In the last week, we have received several images of newly prepared and reorganized classrooms from friends and colleagues.  Here is the newly reorganized atelier at The College School in St. Louis that Sarah Hassing atelierista posted on Instagram.

The last image features a fresh organization of the first grade classroom that Amena Zavery designed at Buckingham Browne & Nichols.

For helpful resources and inspiration for classroom design and organization, see this article from Edutopia and related links sent to us by Anthony Reppucci, Assistant Director of the Lower School at Buckingham, Browne & Nichols.

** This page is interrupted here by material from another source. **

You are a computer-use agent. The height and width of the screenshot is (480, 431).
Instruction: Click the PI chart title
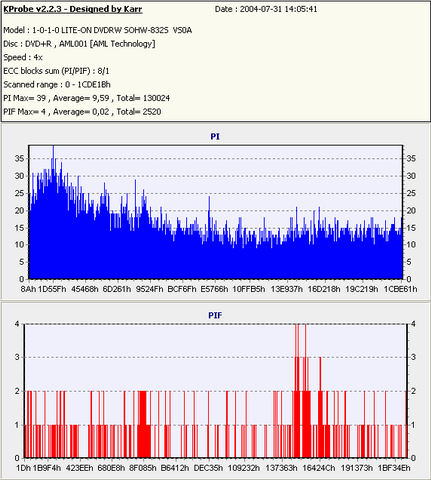click(x=215, y=137)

We know that many teachers and students start back to school this week and next and that some have been back in school already for some time! Organizing and refreshing a classroom to be a learning home for the year is an on going, daily process and part of the culture that builds with the classroom community.  These images are all linked to the websites of the schools where they were taken: IPS/Butler University Laboratory School, Public Schools of Brookline, The College School, Buckingham Browne & Nichols,

We wish you all the best for a stellar new year in spaces that you and your students continue to create, enjoy and care for.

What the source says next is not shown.